The real estate markets in Canada and Australia are not far behind. And junk bond spreads in the US are threatening to touch their lowest in the past two decades. Credit spread for investment grade bonds is just a percentage point! Long-term global real interest rates are at historic lows. 
In the US, the Shiller CAPE, which compares the S&P 500's current price to the 10 year average of earnings, stands at a ratio of 31, indicating that stocks are about 50% over-valued on historic average, a figure exceeded only once in the past 60 years! 
In fact, over a longer historical sweep, the average stock is trading at 73% above its historical average, higher than all but two occasion since 1880 - just before the Great Depression and the run-up to the 1999 dotcom bubble bursting.
It is a moot point as to what is the main driver of the extraordinary low interest rates in developed countries. While on the supply-side the global savings glut, arising from shifting demographics, and on the demand-side structural changes have lowered the cost of capital investment, it cannot be denied that the QE has hastened the downward trend of real interest rates.  

While QE was understandable when the world economy was tottering in 2008, it is surely well past time to step back. But the reluctance of central banks to roll back the extraordinary monetary accommodation is yet more proof that central banks are unlikely ever to be able to take the punchbowl away when the party is on.

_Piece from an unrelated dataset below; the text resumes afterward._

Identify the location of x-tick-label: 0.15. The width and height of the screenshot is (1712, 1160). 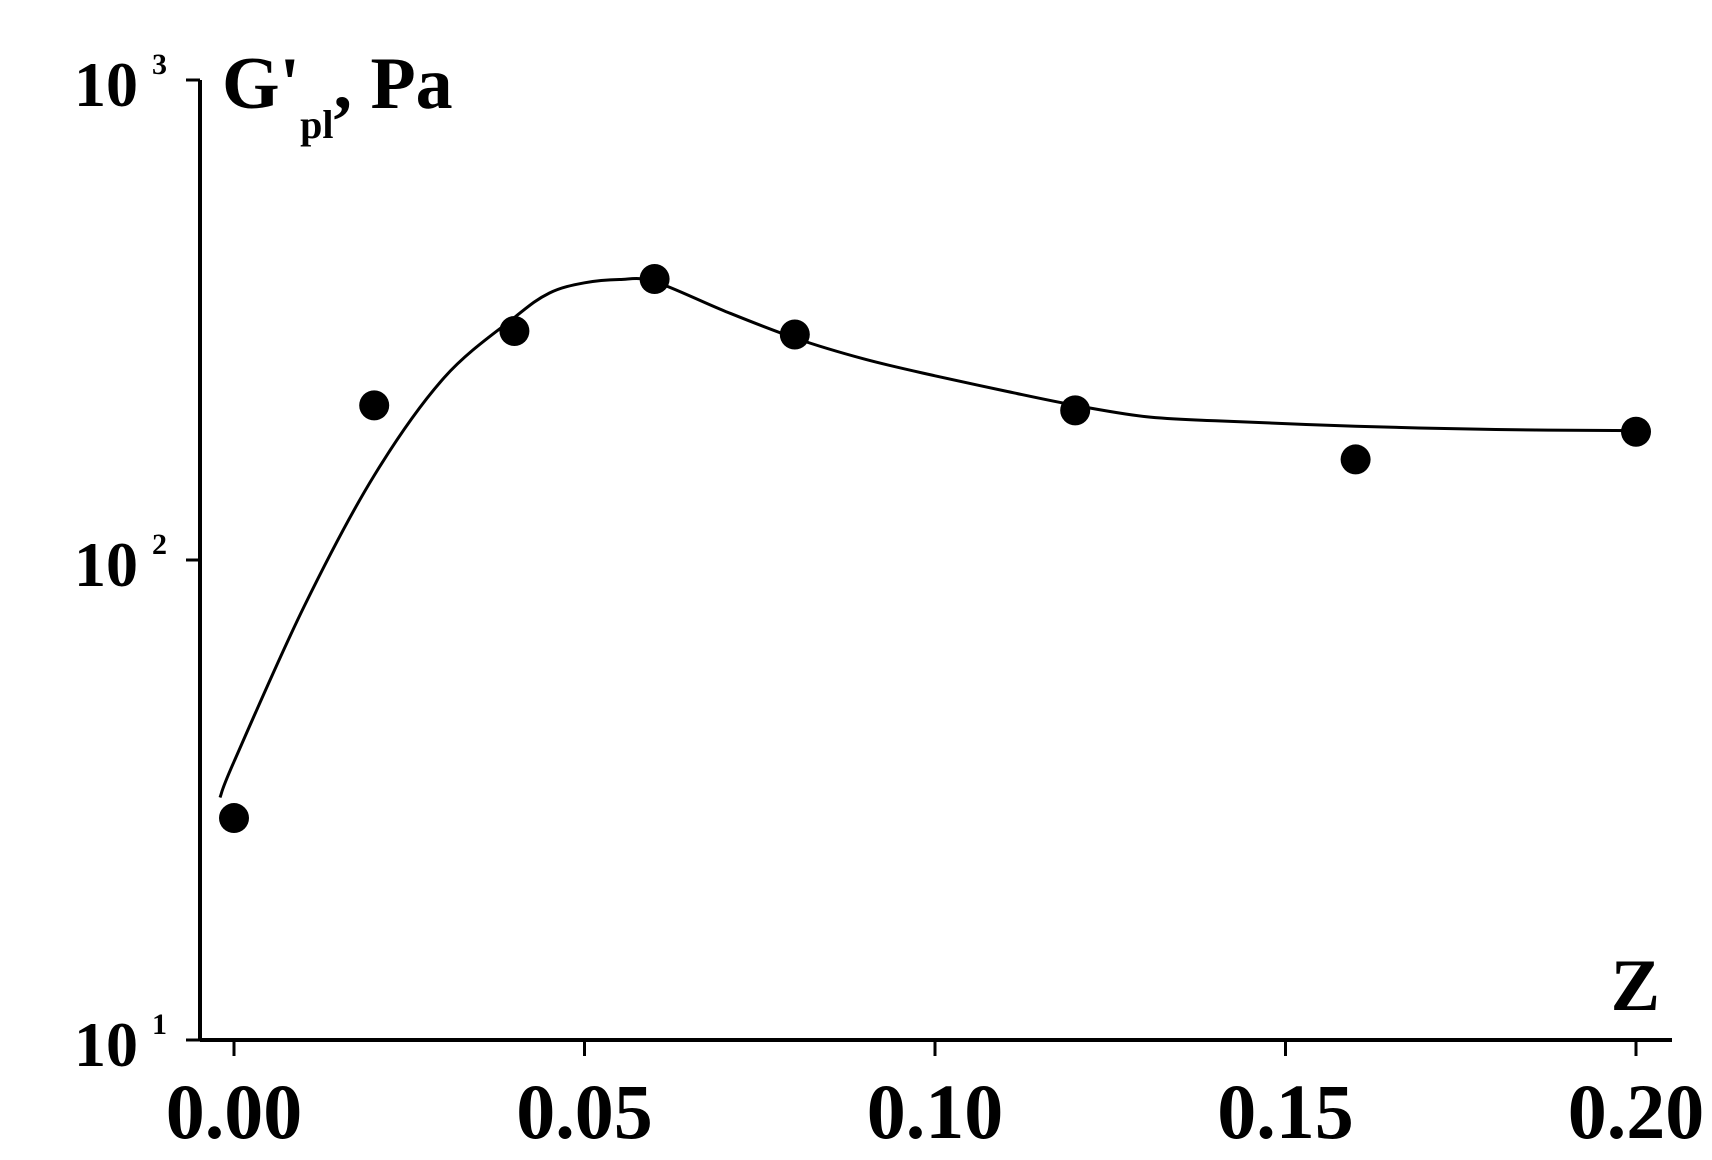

Isn't this a compelling enough reason why there should be dynamic macro-prudential regulations that act as automatic counter-cyclical measures to lean against the wind when such bubbles are inflating?

Update 1 (19.10.2017)
The graphic below shows why the equity and bond markets are operating at pretty much the tail-end of the spectrum in terms of valuations.
Yet, despite the froth, short-term implied volatility has never been lower for decades.